[Supplied information]
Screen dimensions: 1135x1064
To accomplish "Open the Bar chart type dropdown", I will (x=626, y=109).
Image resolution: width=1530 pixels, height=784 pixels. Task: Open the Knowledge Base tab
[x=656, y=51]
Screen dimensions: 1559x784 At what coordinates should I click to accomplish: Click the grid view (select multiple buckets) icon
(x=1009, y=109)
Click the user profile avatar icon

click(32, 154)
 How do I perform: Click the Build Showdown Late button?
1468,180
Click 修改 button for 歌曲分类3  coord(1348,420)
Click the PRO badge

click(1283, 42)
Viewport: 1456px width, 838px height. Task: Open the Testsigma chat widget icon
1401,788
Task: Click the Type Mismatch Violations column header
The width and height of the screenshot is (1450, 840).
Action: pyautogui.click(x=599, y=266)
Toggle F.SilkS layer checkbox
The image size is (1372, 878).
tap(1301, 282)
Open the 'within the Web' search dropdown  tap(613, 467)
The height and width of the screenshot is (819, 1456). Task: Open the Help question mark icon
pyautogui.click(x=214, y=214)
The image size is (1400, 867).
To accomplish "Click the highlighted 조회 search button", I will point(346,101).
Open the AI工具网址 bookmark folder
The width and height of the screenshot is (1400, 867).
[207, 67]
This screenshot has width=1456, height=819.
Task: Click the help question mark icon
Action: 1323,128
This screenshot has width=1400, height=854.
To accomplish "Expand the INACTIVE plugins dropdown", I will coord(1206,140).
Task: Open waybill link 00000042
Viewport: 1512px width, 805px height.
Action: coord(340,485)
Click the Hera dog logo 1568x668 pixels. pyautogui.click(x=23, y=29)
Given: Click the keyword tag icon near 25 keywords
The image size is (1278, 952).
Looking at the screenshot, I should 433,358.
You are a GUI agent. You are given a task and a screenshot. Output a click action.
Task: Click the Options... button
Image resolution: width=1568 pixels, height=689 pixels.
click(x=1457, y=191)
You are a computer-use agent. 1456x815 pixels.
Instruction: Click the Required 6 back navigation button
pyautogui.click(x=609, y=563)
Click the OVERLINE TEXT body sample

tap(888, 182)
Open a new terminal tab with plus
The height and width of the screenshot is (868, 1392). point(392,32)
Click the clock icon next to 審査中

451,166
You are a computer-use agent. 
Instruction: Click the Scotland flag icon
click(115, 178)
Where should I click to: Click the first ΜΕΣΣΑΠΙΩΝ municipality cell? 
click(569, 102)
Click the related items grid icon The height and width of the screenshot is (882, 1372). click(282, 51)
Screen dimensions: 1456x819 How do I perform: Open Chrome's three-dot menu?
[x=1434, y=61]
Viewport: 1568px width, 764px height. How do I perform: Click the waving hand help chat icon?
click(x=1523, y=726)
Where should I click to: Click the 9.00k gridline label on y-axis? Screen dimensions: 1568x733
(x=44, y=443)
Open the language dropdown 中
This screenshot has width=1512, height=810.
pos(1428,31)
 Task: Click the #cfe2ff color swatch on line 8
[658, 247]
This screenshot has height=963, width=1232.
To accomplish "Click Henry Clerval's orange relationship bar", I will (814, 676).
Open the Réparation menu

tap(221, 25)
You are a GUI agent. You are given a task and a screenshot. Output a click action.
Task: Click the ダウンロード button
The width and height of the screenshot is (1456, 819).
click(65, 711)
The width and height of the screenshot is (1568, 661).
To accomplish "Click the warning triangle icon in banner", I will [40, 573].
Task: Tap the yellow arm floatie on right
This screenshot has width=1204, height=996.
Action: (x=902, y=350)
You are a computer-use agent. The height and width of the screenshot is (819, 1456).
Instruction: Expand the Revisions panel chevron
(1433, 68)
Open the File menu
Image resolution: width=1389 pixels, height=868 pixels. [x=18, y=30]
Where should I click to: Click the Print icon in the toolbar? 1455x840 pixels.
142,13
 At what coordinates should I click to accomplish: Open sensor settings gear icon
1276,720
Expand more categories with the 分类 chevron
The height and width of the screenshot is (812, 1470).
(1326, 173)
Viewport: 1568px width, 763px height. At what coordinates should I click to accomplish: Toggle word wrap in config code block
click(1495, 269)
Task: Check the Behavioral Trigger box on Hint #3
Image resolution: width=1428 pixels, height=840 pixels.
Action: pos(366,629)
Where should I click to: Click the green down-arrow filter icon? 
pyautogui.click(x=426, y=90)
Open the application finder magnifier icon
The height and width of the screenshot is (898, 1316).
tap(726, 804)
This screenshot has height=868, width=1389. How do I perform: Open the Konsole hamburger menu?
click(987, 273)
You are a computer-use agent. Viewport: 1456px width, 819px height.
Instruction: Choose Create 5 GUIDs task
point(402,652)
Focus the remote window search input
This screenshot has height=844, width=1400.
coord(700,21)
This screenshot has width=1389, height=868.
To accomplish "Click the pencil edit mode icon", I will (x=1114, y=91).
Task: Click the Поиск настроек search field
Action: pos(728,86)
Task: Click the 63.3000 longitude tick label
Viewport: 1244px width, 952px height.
[/Supplied information]
Directions for this task: Your task is to repeat the data exactly; please include every line.

Output of the task:
Screen dimensions: 1135x1064
To accomplish "Open the Bar chart type dropdown", I will (x=626, y=109).
Image resolution: width=1530 pixels, height=784 pixels. Task: Open the Knowledge Base tab
[x=656, y=51]
Screen dimensions: 1559x784 At what coordinates should I click to accomplish: Click the grid view (select multiple buckets) icon
(x=1009, y=109)
Click the user profile avatar icon

click(32, 154)
 How do I perform: Click the Build Showdown Late button?
1468,180
Click 修改 button for 歌曲分类3  coord(1348,420)
Click the PRO badge

click(1283, 42)
Viewport: 1456px width, 838px height. Task: Open the Testsigma chat widget icon
1401,788
Task: Click the Type Mismatch Violations column header
The width and height of the screenshot is (1450, 840).
Action: pyautogui.click(x=599, y=266)
Toggle F.SilkS layer checkbox
The image size is (1372, 878).
tap(1301, 282)
Open the 'within the Web' search dropdown  tap(613, 467)
The height and width of the screenshot is (819, 1456). Task: Open the Help question mark icon
pyautogui.click(x=214, y=214)
The image size is (1400, 867).
To accomplish "Click the highlighted 조회 search button", I will point(346,101).
Open the AI工具网址 bookmark folder
The width and height of the screenshot is (1400, 867).
[207, 67]
This screenshot has width=1456, height=819.
Task: Click the help question mark icon
Action: 1323,128
This screenshot has width=1400, height=854.
To accomplish "Expand the INACTIVE plugins dropdown", I will coord(1206,140).
Task: Open waybill link 00000042
Viewport: 1512px width, 805px height.
Action: coord(340,485)
Click the Hera dog logo 1568x668 pixels. pyautogui.click(x=23, y=29)
Given: Click the keyword tag icon near 25 keywords
The image size is (1278, 952).
Looking at the screenshot, I should 433,358.
You are a GUI agent. You are given a task and a screenshot. Output a click action.
Task: Click the Options... button
Image resolution: width=1568 pixels, height=689 pixels.
click(x=1457, y=191)
You are a computer-use agent. 1456x815 pixels.
Instruction: Click the Required 6 back navigation button
pyautogui.click(x=609, y=563)
Click the OVERLINE TEXT body sample

tap(888, 182)
Open a new terminal tab with plus
The height and width of the screenshot is (868, 1392). point(392,32)
Click the clock icon next to 審査中

451,166
You are a computer-use agent. 
Instruction: Click the Scotland flag icon
click(115, 178)
Where should I click to: Click the first ΜΕΣΣΑΠΙΩΝ municipality cell? 
click(569, 102)
Click the related items grid icon The height and width of the screenshot is (882, 1372). click(282, 51)
Screen dimensions: 1456x819 How do I perform: Open Chrome's three-dot menu?
[x=1434, y=61]
Viewport: 1568px width, 764px height. How do I perform: Click the waving hand help chat icon?
click(x=1523, y=726)
Where should I click to: Click the 9.00k gridline label on y-axis? Screen dimensions: 1568x733
(x=44, y=443)
Open the language dropdown 中
This screenshot has width=1512, height=810.
pos(1428,31)
 Task: Click the #cfe2ff color swatch on line 8
[658, 247]
This screenshot has height=963, width=1232.
To accomplish "Click Henry Clerval's orange relationship bar", I will (814, 676).
Open the Réparation menu

tap(221, 25)
You are a GUI agent. You are given a task and a screenshot. Output a click action.
Task: Click the ダウンロード button
The width and height of the screenshot is (1456, 819).
click(65, 711)
The width and height of the screenshot is (1568, 661).
To accomplish "Click the warning triangle icon in banner", I will [40, 573].
Task: Tap the yellow arm floatie on right
This screenshot has width=1204, height=996.
Action: (x=902, y=350)
You are a computer-use agent. The height and width of the screenshot is (819, 1456).
Instruction: Expand the Revisions panel chevron
(1433, 68)
Open the File menu
Image resolution: width=1389 pixels, height=868 pixels. [x=18, y=30]
Where should I click to: Click the Print icon in the toolbar? 1455x840 pixels.
142,13
 At what coordinates should I click to accomplish: Open sensor settings gear icon
1276,720
Expand more categories with the 分类 chevron
The height and width of the screenshot is (812, 1470).
(1326, 173)
Viewport: 1568px width, 763px height. At what coordinates should I click to accomplish: Toggle word wrap in config code block
click(1495, 269)
Task: Check the Behavioral Trigger box on Hint #3
Image resolution: width=1428 pixels, height=840 pixels.
Action: pos(366,629)
Where should I click to: Click the green down-arrow filter icon? 
pyautogui.click(x=426, y=90)
Open the application finder magnifier icon
The height and width of the screenshot is (898, 1316).
tap(726, 804)
This screenshot has height=868, width=1389. How do I perform: Open the Konsole hamburger menu?
click(987, 273)
You are a computer-use agent. Viewport: 1456px width, 819px height.
Instruction: Choose Create 5 GUIDs task
point(402,652)
Focus the remote window search input
This screenshot has height=844, width=1400.
coord(700,21)
This screenshot has width=1389, height=868.
To accomplish "Click the pencil edit mode icon", I will (x=1114, y=91).
Task: Click the Поиск настроек search field
Action: pos(728,86)
Task: Click the 63.3000 longitude tick label
Viewport: 1244px width, 952px height.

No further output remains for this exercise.